▸ Descrizione del compito
Nel brano che segue, spiega per favore perché Fabio Verga, nei primi collegamenti di ottobre per il telegiornale, si accordò con l'Armata perché facessero rumore.

▸ Brano
☆ ☆ ☆
Neanche il tempo di sedersi, tirare fuori il taccuino e fare mente locale su domande e argomenti ed è proprio lui, il nostro ospite Fabio Verga, a partire come un fiume in piena. Apre il libro dei ricordi, vivissimi, quasi che non fossero passati più di vent’anni da quel giorno dell’autunno 1986 quando l’allora giovanissimo collaboratore delle pagine sportive milanesi de “Il Giornale” fu spedito dal capo-redattore Roberto Perrone alla presentazione del Saimex: “Vai un pò a vedere se è una belinata o se merita!”.
“Non potevo immaginare che quel primo impatto con l’hockey avrebbe cambiato la mia vita- ricorda con orgoglio e forse un pizzico di nostalgia- di certo rimasi colpito dalla flemma con la quale Massimo Moretti snocciolava programmi e obiettivi come se il disegno che avrebbe portato di lì a pochi anni al trionfo del Saima fosse già chiaro nella sua mente. In serata il Milano sconfisse 23-0 lo Zanica e il mio capo-redattore si convinse che pattini e bastoni meritassero uno spazio fisso: mi affidò 50 righe nei giorni delle gare casalinghe da utilizzare per interviste ai protagonisti, più 60 il giorno dopo per la cronaca dei match. Iniziò così, e per sei anni quel mondo divenne il mio, influenzando notevolmente i miei destini lavorativi”.
Oggi stimato professionista nel campo dell’organizzazione di eventi e gestione delle risorse umane, con clienti del calibro di Milan e Inter, per una sera riveste i panni del Fabio Verga che i tifosi rossoblu hanno imparato ad apprezzare come telecronista del biennio magico ’90-’92. Molti aficionados di vecchia data recitano tuttora a memoria alcuni passaggi del suo commento nella storica vhs dello scudetto: ” Pensare che fu registrato a braccio, pochi giorni dopo il trionfo, dalle 10 di sera alle 6 del mattino perchè era l’ora in cui gli studi di Telelombardia erano liberi. Una notte trascorsa con Leo Siegel ed un tecnico tifosissimo rossoblu a sbobinare partita per partita, frammento per frammento. Una faticaccia, ma era il giusto suggello ad una stagione in cui il boom dell’hockey era passato anche attraverso l’accordo con l’emittente. Ricordo che per vincere lo scetticismo iniziale del responsabile Ruggero Muttarini feci i primi collegamenti a ottobre per il telegiornale accordandomi con l’Armata perchè facessero un pò di casino in modo da attirare l’attenzione. Si convinsero, ci diedero 10 milioni e così riuscimmo a coprire l’intera stagione collaborando con le tv delle varie località per le gare in trasferta, le cui cassette mi venivano recapitate al mattino dal tuttofare del Milano Luciano Dedè”.
☆ ☆ ☆
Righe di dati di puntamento
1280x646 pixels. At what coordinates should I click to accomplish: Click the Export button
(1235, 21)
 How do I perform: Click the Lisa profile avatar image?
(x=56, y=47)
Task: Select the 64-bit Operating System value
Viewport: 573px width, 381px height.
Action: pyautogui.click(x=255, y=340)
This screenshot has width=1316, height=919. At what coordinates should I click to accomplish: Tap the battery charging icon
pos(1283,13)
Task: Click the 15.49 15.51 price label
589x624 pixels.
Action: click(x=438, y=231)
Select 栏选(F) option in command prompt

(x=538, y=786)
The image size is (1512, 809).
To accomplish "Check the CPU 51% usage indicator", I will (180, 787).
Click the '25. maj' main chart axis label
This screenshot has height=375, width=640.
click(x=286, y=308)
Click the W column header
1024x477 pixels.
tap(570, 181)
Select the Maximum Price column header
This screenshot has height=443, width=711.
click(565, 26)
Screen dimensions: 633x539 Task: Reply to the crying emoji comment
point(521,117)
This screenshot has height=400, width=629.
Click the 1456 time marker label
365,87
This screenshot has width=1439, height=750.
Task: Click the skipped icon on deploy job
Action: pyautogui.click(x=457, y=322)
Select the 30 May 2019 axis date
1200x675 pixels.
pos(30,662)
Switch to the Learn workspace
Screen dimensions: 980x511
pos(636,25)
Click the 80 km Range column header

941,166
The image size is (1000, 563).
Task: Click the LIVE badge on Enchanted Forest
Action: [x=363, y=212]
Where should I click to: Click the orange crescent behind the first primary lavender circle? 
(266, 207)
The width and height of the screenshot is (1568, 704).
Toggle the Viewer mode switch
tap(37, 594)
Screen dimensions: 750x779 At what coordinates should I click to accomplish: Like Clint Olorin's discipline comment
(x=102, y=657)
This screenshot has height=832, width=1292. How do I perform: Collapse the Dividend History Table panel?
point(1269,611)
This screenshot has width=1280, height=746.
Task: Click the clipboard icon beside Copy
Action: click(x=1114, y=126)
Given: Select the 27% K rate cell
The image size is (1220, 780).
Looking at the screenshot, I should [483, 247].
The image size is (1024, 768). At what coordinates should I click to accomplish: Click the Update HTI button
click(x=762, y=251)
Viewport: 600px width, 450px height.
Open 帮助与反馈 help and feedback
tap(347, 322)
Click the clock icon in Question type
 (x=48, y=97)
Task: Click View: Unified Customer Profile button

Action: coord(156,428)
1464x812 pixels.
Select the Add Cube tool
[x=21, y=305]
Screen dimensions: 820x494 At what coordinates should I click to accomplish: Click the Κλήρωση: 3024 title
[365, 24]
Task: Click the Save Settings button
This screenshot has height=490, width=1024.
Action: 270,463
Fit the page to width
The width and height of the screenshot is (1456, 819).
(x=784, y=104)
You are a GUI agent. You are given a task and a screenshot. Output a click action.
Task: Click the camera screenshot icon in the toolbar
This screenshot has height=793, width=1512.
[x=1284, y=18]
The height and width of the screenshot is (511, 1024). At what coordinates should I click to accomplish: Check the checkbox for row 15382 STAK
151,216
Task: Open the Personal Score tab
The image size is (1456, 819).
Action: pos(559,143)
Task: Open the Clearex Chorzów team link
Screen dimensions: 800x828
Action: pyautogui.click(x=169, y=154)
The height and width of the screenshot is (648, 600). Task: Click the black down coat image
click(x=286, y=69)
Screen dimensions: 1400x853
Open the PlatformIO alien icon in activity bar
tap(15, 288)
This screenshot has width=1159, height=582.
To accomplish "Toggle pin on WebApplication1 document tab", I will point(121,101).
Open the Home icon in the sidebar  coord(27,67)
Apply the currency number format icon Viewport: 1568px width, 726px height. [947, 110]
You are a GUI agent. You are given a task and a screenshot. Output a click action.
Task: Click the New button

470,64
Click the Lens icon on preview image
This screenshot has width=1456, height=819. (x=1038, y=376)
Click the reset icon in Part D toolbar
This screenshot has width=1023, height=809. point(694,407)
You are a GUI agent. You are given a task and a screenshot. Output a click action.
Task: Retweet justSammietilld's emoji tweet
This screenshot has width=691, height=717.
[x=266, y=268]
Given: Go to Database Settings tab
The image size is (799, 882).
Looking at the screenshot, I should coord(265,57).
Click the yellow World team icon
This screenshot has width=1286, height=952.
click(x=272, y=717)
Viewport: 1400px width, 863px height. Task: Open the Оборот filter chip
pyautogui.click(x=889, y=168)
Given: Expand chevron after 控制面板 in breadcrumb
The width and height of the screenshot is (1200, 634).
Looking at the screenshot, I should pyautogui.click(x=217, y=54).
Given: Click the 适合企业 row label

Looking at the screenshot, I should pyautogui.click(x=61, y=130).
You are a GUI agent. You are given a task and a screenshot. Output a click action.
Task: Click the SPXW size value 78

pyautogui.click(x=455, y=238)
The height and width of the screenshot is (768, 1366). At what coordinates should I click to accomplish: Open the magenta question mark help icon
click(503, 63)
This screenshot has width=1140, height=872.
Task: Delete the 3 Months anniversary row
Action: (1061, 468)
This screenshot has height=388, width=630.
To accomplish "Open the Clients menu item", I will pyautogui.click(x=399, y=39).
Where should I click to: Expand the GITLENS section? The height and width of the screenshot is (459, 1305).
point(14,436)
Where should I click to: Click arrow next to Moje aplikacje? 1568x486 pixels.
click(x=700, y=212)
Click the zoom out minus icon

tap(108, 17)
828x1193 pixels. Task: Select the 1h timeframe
☆ ☆ ☆
▸ Soluzione del problema
Si accordò con l'Armata per attirare l'attenzione. Così voleva vincere lo scetticismo iniziale del responsabile Ruggero Muttarini.